Wednesday, February 23, 2011

Adventures in native ZFS on Linux

I started using ZFS on my Linux box around 1 year ago, after I've taken part on a Sun training where BalaBit (my workplace) sent me. ZFS astonished me. It combined the whole RAID, LVM and file system thing together and made it more pleasant with constant data integration check, and powerful caching. I felt in love.

But wait, stop, what the hack is ZFS? It is a file system and a build in logical volume manager by Sun Microsystems. With many interesting features like: data integrity, support for high storage capacities, snapshots and copy-on-write clones, continuous integrity checking and automatic repair, RAID-Z, deduplication, compression, multi level caching (with SSD if you like) and encryption.

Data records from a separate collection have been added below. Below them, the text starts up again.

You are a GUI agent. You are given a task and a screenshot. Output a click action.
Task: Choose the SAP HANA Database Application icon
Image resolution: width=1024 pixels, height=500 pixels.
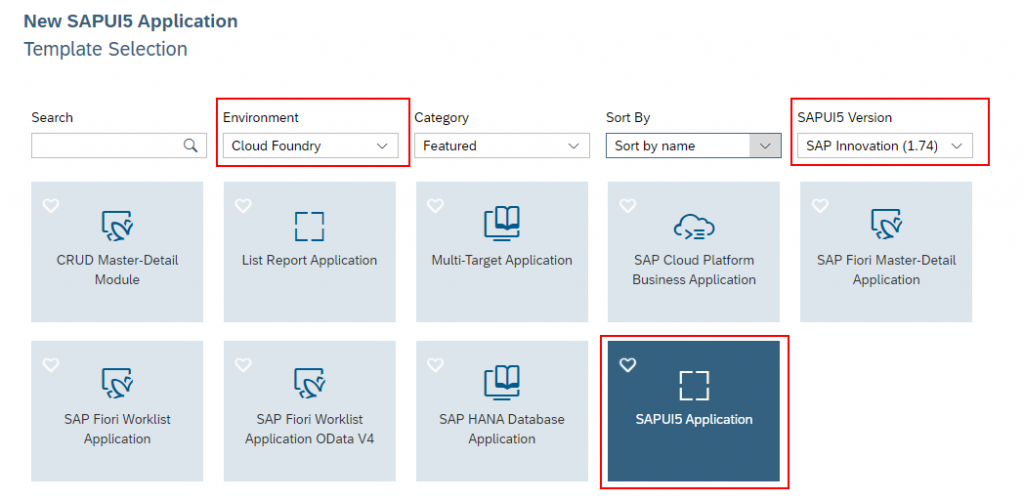click(x=502, y=383)
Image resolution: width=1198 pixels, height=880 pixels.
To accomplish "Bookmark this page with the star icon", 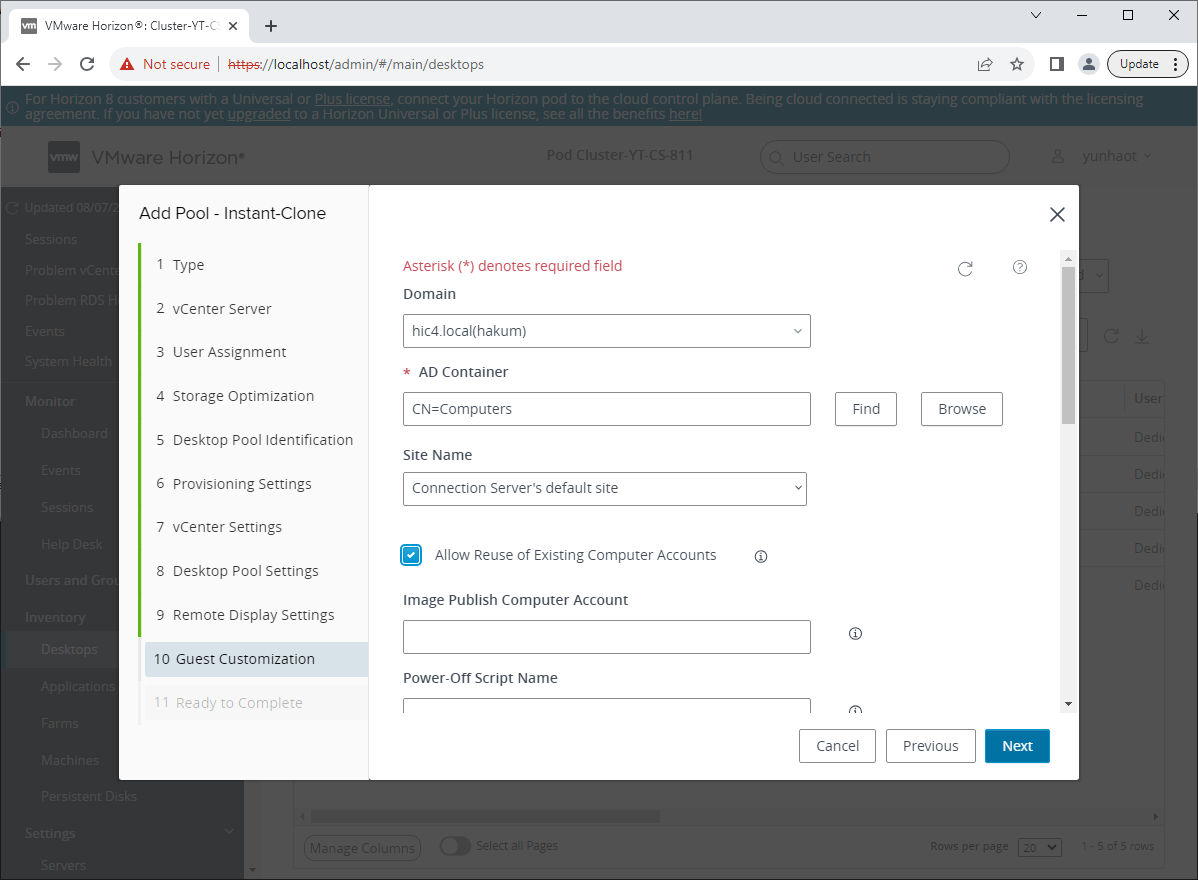I will point(1017,64).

That time Linux and ZFS wasn't a good company because of licensing issues (it still exists), but ZFS was available through FUSE (Filesystem In User Space). So I repartitioned my drive at home and started using it. That time only for some not so critical data of mine. I did some benchmarking on it too. It's speed wasn't something big because of FUSE but it was OK for me.

Time went by and a company namely Knowledge Quest Infotech started to write a port os ZFS based on Lawrence Livermore National Laboratory's work can be found at http://zfsonlinux.org/. And after several months it became ready for use (in january 2011). The licensing issues are still here so it is only available as module and maybe never will go to the native kernel. Building the modules or download from KQ Stor's (the brand what Knowledge Quest Infotech made for ZFS) is acceptable for me. (Oh sometimes I hate living on the edge... but this is the way I do in informatics.:))

I had several initial issues about the new native ZFS, for example that importing the old pool, what I made with ZFS-FUSE made all my files access mode to 000, but upgrading the file system version resolved this.

The most annoying issue I've found was the memory consumption of ZFS, first I suspected it as a memory leak, but it turned out to be a feature, but not on my desktop. ZFS itself takes very large amount of memory for ARC caching and if it needs by applications it releases them, the problem was that my PC was overloaded, Firefox, Thunderbird, several JAVA apps, etc... so my 3G RAM was almost full, but when ZFS started to allocate many memory and my desktop would need it my computer started to swap despite ZFS started to free memory (it was slower than kswapd). So many times this rendered my PC unusable for minutes. But after discussing it on the lists I learned how to limit ZFS's memory allocation so now everything is perfect. Don't blame ZFS, it's memory allocation is perfect for servers with more than 4G memory but racing with my desktop programs it wasn't a success story. But now it's good and I am happy with it. I've just bought another two 1T winchester to boost my storage space and with ZFS it was faster than I wrote this sentence!

It is still a new comer in Linux but actively developed so these first glitches will be surely resolved in the near future and it will become the most powerful file system in Linux.

It this post awakened your interesting please give it a try.:)

2 comments:

nm-work said...

How do you limit your memory usage?

Can you point to mailing list discussion?

THanks :)

Stone said...

Hi,

Add to /etc/modprobe.d/zfs.conf

options zfs zfs_arc_max=536870912

Or any other size is fits your system.